I’m at Wishville tonight with my window open and my hands are cold. They’re playing “Superstar” on the radio. Sonic Youth covering the Carpenters. It’s one of the darkest songs I know and I haven’t heard it in years. Probably about ten.
Ten years ago tonight I was curled in your enormous window, leaning out over the frigid city night. I was cold — I was always cold — and you gave me your nubby oatmeal sweater. Smiling slowly, I was dazzled, blowing bubbles out into the frosty December air. The bubbles froze as they left my mouth, dancing in the night sky, spinning in a curtain of foggy breath, the lights of the Citgo sign twirling like a discoball on their surface. Wearing brown corderoys, my tangled hair too long, drinking Andre pink champagne from the bottle, that windowpane — chipped from a dozen coats of paint that never stuck. We were listening to Sonic Youth. You loved them; they made long, loud noise.
Nine stories down, the city was sleeping. You played my black Takamine guitar with the purple butterfly, your hoodie pulled over your wild magenta curls. The soles of your boots were secured with duct tape. Your eyes always looked surprised to see me sitting there with you.
These are my pocket-sized memories. I carry them around. There was nothing extraordinary about that night, but I remember breathing softly into the cold air, oatmeal wooly sweater covering my hands; there was nowhere else in the world I wanted to be.
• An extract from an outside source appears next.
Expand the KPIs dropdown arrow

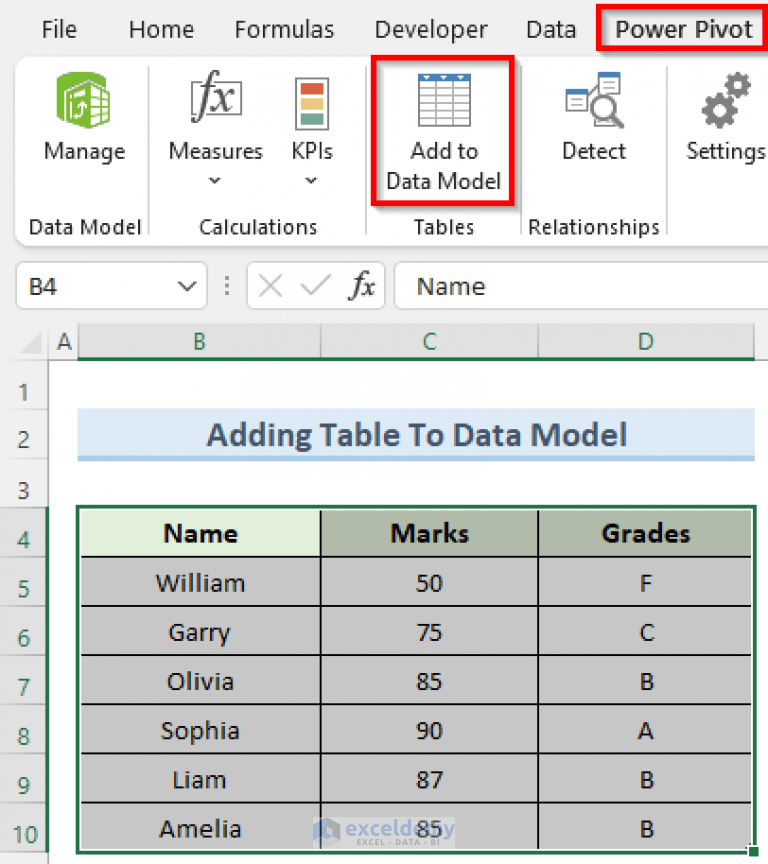coord(311,180)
You had your fixed gear bike, matte black with the little bird on the handlebars from a McDonald’s happymeal, with flight goggles and a hat with earflaps and a tiny propeller that spun when you pedaled. You gave me your sweaters, even when you were cold. And you let me sleep in your bed when I was too tired to walk the six flights of stairs to my room.
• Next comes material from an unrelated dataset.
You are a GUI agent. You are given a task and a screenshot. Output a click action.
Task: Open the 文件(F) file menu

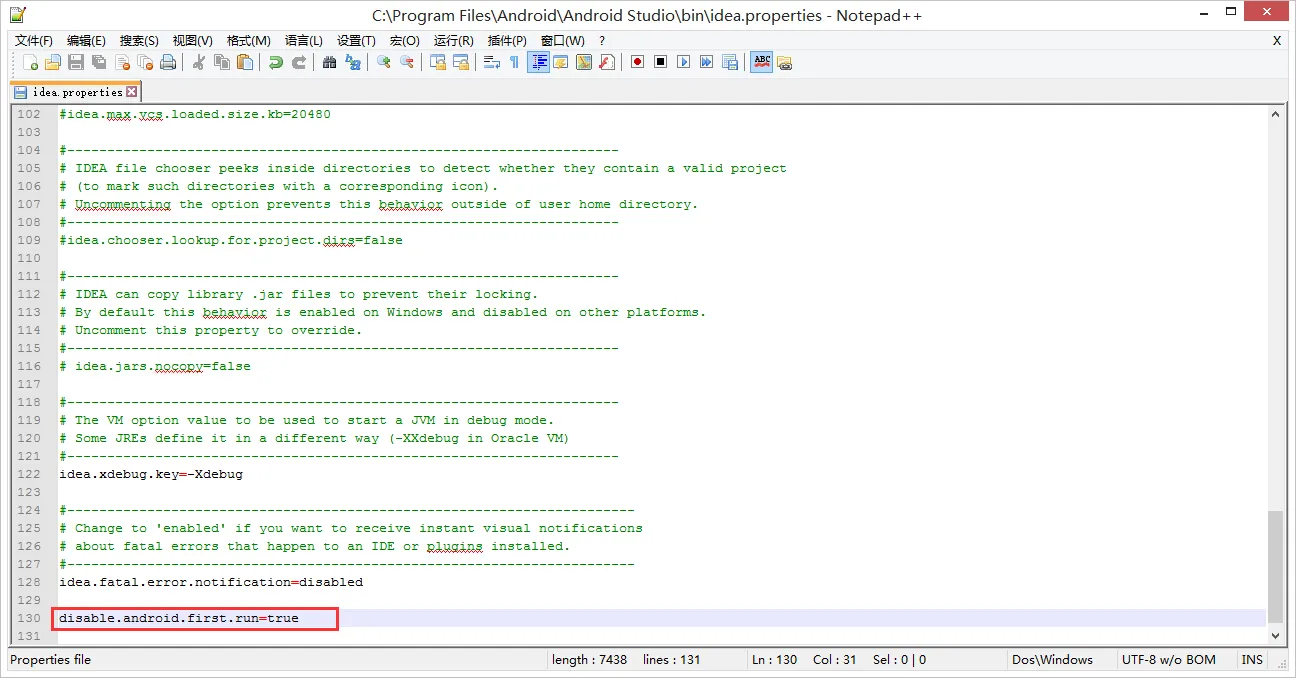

I bought a piano this morning because I can’t have a puppy.
This city doesn’t feel like home no matter what I do. It won’t let me in, won’t let me love it.
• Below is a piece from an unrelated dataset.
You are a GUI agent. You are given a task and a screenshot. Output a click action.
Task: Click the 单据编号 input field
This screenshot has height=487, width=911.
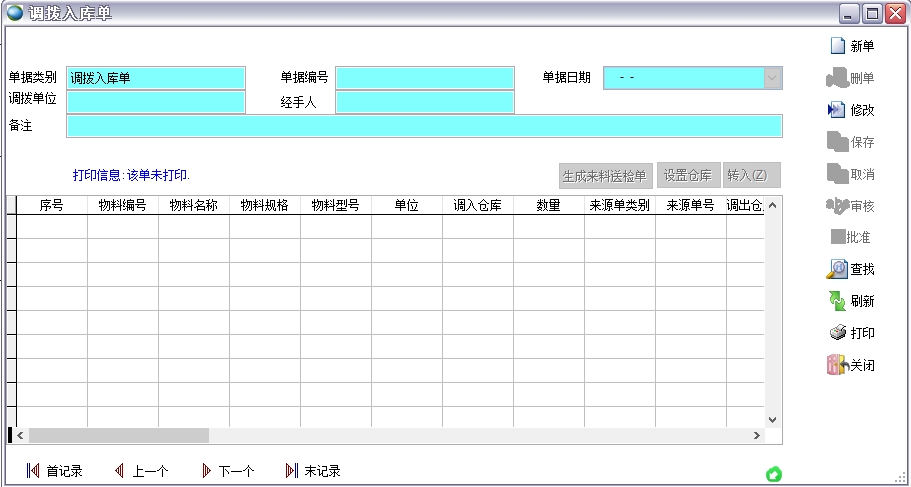click(424, 78)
I went running yesterday in the inky morning. At six AM there is no light. Mt. Rainier was brooding, a sleeping hen behind the skyline, and as the sun breathed into the horizon, the mountain got blacker. The dock was slippy with pre-dawn ice, and I caught my breath as I almost fell, remembering the night on Broadway when my left leg collapsed beneath me and I landed in bed for a year.
Bones heal, for the most part. My softer parts do not.
I am at Wishville tonight. Strangely, my loft is #224. Just like Myles Standish Hall in 1995.
The warehouse is unlit and empty; I’m the only one here. Next door is the Ballard bathtub factory with a million dusty windows and concrete tubs wrapped in cellophane, stacked three high. I want to go roller skating inside, no lights, just the glow from the People’s Storage sign broken in red shards on the cement floor.
I have a tattoo on my neck in your handwriting. Umi — the sea. Because I’ve always been that mermaid who traded her fins to walk on land and will forever miss the ocean.
Some nights I like to pretend I wouldn’t drown if I jumped back in.